The land based standards have now been fully re-written to include the Smart Plug and Marinco & Hubbell lost and this was a MAJOR, MAJOR win for Smart Plug.... The product will remain patented, they will pass UL easily, and they will now have access to a multi-billion dollar commercial and industrial market that now no longer requires only twist-lock....

The powers that be at NFPA & NEC agreed with the safety aspects of the SP enough to re-write the rules to include it, despite Hubbell & everyone else fighting tooth and nail against it... Sometimes the good guys, the guys actually trying to do something safely, do win...;)

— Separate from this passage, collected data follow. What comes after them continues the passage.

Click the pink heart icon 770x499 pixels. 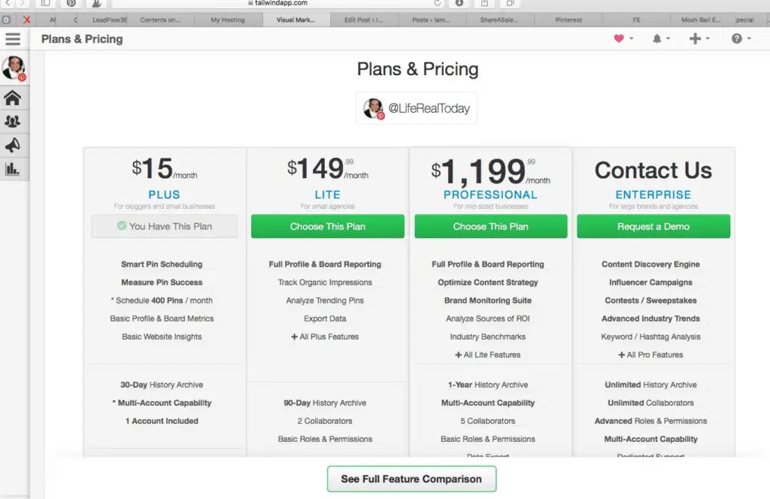pyautogui.click(x=619, y=38)
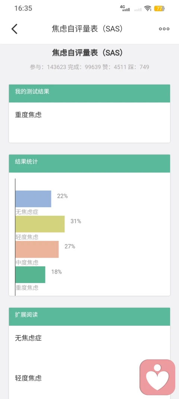
Task: Tap the back arrow icon
Action: point(15,29)
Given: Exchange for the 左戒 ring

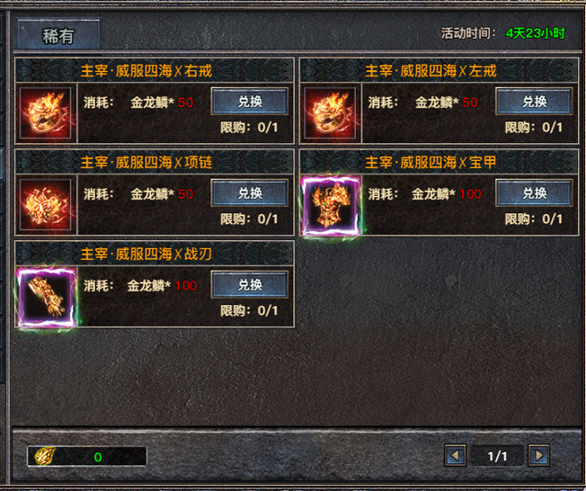Looking at the screenshot, I should click(x=534, y=102).
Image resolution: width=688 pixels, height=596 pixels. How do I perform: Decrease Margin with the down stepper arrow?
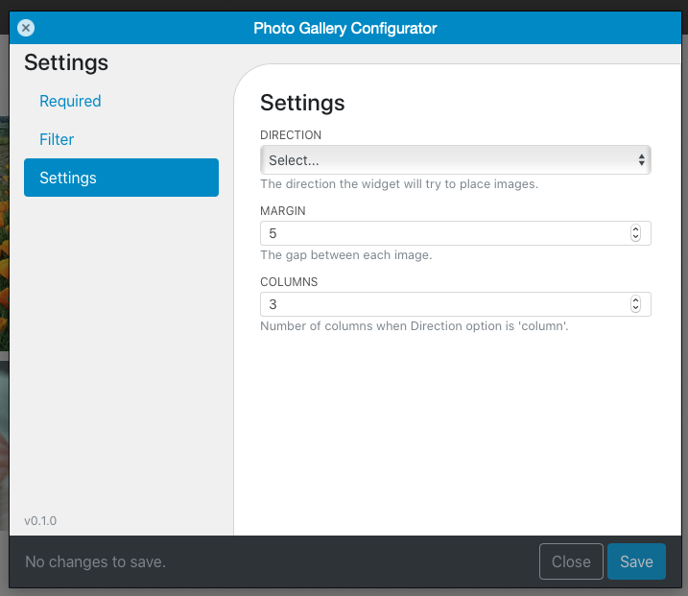click(x=635, y=237)
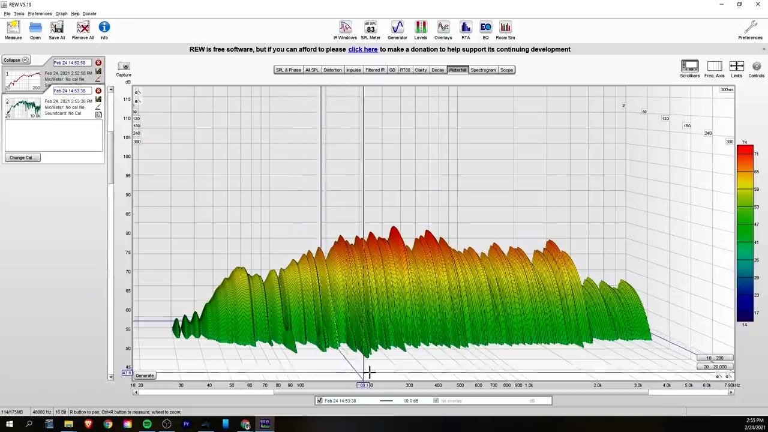768x432 pixels.
Task: Click the Capture camera icon
Action: click(124, 67)
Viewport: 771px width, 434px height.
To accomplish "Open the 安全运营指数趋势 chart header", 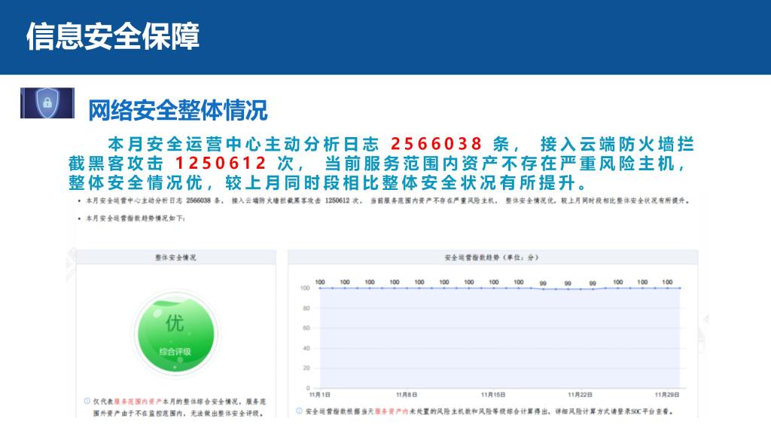I will (492, 258).
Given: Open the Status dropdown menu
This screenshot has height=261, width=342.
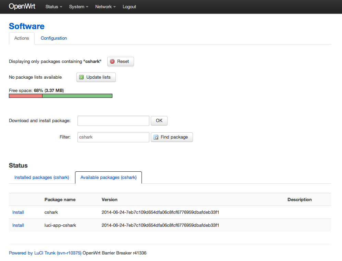Looking at the screenshot, I should coord(54,7).
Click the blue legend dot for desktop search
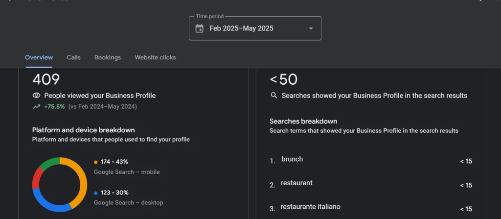 click(x=95, y=193)
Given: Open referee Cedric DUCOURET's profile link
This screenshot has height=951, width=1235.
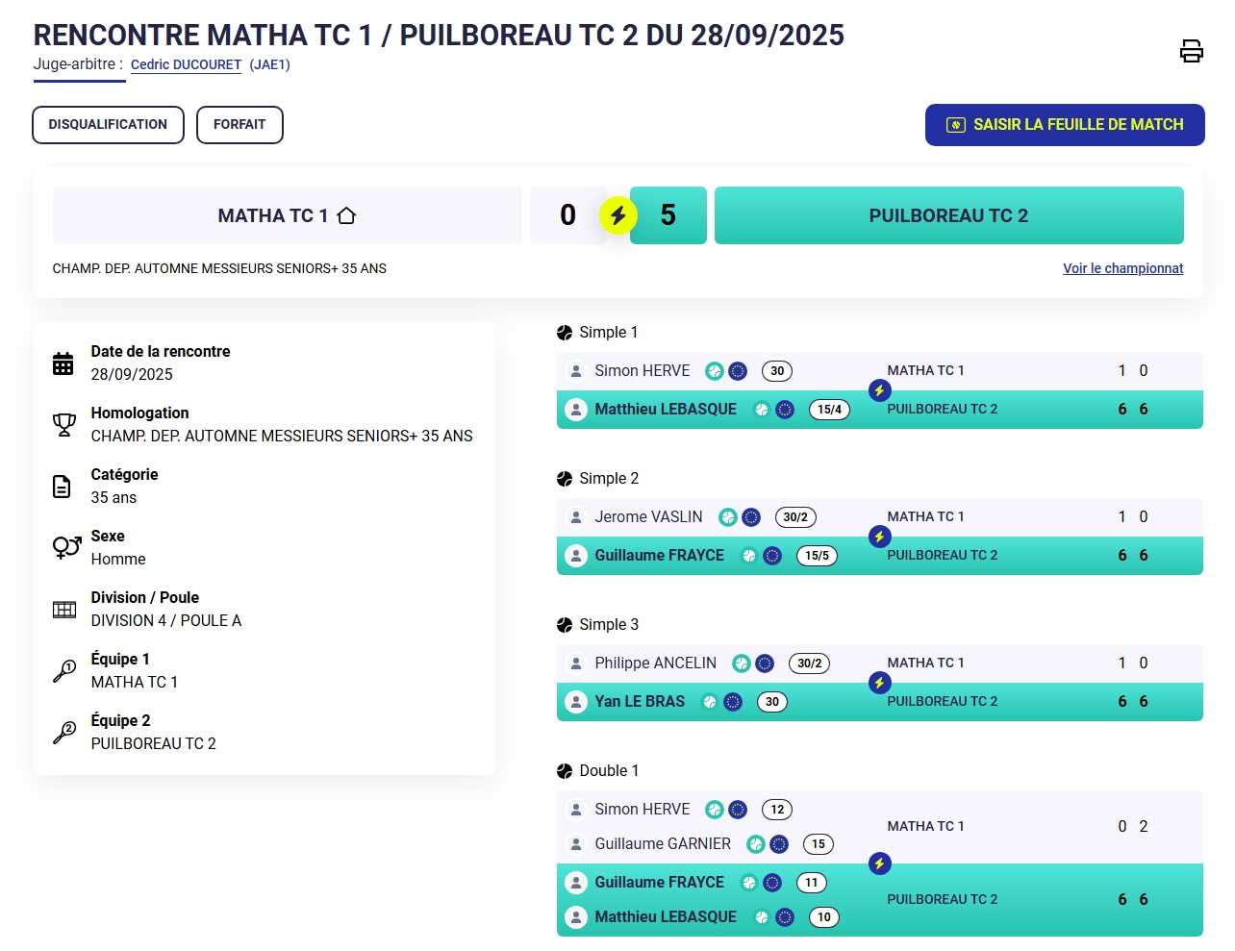Looking at the screenshot, I should point(186,64).
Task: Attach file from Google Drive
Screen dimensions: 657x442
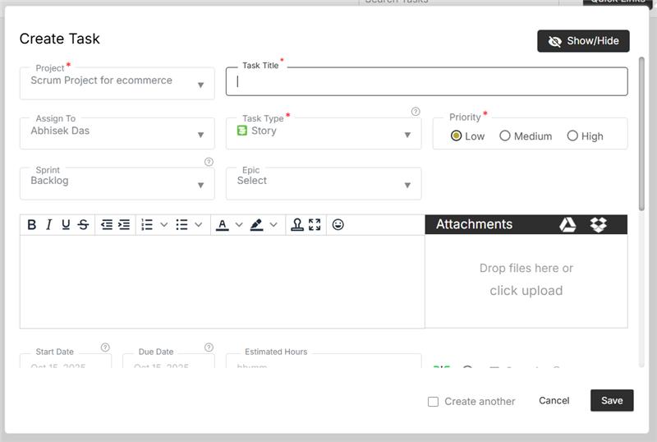Action: [567, 224]
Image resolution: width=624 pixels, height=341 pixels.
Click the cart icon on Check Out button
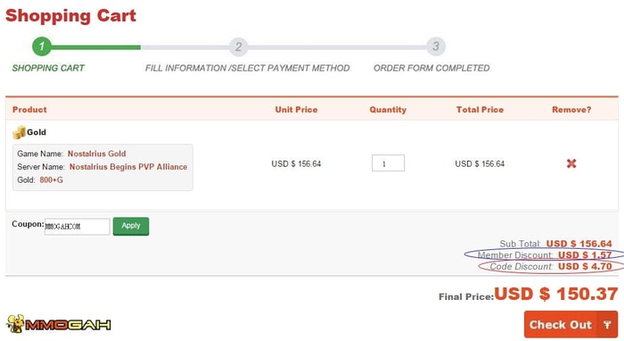tap(607, 325)
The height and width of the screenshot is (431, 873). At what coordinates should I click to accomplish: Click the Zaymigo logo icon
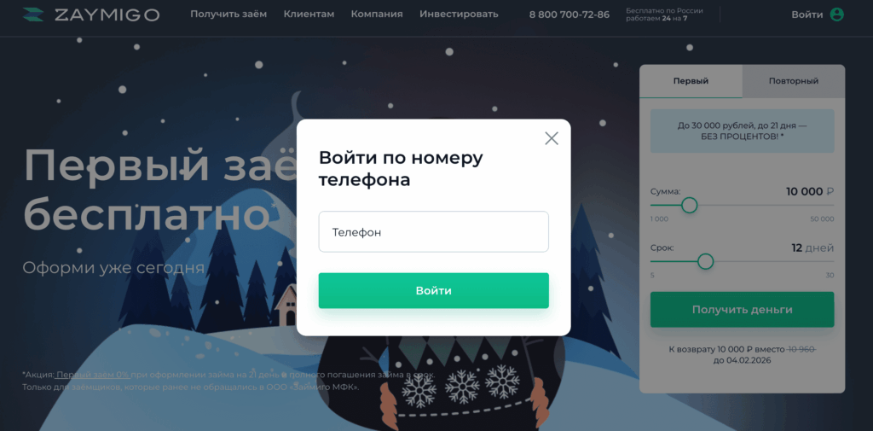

The sheer fact that the twist-lock still has or is a UL product is a complete and utter joke and should be an embarrassment to UL and the entire electrical industry. If a fresh standard was written today that product would never pass safety muster but because it was invented in 1938, and was grandfathered in, we still allow its use today.. Sad, really, really sad...
 
Mar 26, 2011
3,961
Corsair F-24 MK I Deale, MD
Or just change the wording to read " shall meet or exceed UL requirements".:doh:
No. Though I don't care for UL politics, I've seen this phase used by too many rap products to maneuver around key requirements. In this case, for example, it does not meet to the twist lock requirement, so this wording change would not help. Another common wording is that a product "meets the performance requirements" of a certain standard. The problem there, for example, is that they could meet them in a way that is not durable or safe in the long run.

The answer is to educate standard users that there are often several applicable and accepted standards, or to meet all of them. The latter (meet all of them) is often impossible due to conflicting requirements. For example, UL should either write a separate standard for plugs that lock by other means, or add a subsection that allows for testing of other locking methods.

But it is very dangerous to accept a standard in part (performance only) and no savy regulation writer will do that. It is the same as quoting someone out of context.